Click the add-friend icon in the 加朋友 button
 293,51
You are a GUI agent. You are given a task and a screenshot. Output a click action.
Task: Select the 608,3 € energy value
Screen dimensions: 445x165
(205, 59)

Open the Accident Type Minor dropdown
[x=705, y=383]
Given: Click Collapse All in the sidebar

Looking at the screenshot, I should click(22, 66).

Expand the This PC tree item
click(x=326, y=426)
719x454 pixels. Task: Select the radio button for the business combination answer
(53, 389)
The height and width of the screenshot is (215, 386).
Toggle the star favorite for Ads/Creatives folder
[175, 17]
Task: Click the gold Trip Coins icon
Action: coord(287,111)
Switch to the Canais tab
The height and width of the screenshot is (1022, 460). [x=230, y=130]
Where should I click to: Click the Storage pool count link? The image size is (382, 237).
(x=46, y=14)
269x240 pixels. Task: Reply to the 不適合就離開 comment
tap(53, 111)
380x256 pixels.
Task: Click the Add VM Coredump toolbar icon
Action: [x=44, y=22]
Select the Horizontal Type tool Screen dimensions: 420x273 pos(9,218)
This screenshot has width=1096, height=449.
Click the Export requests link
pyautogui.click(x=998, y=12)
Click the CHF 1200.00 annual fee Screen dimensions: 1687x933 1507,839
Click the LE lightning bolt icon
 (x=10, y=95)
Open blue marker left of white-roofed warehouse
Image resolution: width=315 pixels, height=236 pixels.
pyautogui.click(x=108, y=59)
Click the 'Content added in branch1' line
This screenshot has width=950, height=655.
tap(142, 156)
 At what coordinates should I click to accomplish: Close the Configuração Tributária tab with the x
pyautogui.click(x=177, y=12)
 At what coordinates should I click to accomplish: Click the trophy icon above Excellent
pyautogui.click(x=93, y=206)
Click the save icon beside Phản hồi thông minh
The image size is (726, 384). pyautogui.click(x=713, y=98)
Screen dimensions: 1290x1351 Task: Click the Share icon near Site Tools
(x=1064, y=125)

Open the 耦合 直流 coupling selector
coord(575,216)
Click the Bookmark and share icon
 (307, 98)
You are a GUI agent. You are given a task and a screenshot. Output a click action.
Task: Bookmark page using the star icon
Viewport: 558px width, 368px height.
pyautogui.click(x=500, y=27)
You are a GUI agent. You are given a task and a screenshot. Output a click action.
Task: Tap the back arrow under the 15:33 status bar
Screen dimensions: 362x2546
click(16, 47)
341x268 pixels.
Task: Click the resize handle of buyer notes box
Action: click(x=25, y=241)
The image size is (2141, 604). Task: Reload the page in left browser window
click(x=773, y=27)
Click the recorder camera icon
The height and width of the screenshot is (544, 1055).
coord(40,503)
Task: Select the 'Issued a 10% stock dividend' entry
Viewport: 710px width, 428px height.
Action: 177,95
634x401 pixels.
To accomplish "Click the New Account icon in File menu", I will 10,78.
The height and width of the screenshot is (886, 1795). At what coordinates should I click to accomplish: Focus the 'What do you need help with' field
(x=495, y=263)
--
Using the records above, write out exactly the lines between the one holding "Click the CHF" and the one holding "634x401 pixels.", inclusive; leave everything else out.

Click the CHF 1200.00 annual fee Screen dimensions: 1687x933 1507,839
Click the LE lightning bolt icon
 (x=10, y=95)
Open blue marker left of white-roofed warehouse
Image resolution: width=315 pixels, height=236 pixels.
pyautogui.click(x=108, y=59)
Click the 'Content added in branch1' line
This screenshot has width=950, height=655.
tap(142, 156)
 At what coordinates should I click to accomplish: Close the Configuração Tributária tab with the x
pyautogui.click(x=177, y=12)
 At what coordinates should I click to accomplish: Click the trophy icon above Excellent
pyautogui.click(x=93, y=206)
Click the save icon beside Phản hồi thông minh
The image size is (726, 384). pyautogui.click(x=713, y=98)
Screen dimensions: 1290x1351 Task: Click the Share icon near Site Tools
(x=1064, y=125)

Open the 耦合 直流 coupling selector
coord(575,216)
Click the Bookmark and share icon
 (307, 98)
You are a GUI agent. You are given a task and a screenshot. Output a click action.
Task: Bookmark page using the star icon
Viewport: 558px width, 368px height.
pyautogui.click(x=500, y=27)
You are a GUI agent. You are given a task and a screenshot. Output a click action.
Task: Tap the back arrow under the 15:33 status bar
Screen dimensions: 362x2546
click(16, 47)
341x268 pixels.
Task: Click the resize handle of buyer notes box
Action: click(x=25, y=241)
The image size is (2141, 604). Task: Reload the page in left browser window
click(x=773, y=27)
Click the recorder camera icon
The height and width of the screenshot is (544, 1055).
coord(40,503)
Task: Select the 'Issued a 10% stock dividend' entry
Viewport: 710px width, 428px height.
Action: 177,95
634x401 pixels.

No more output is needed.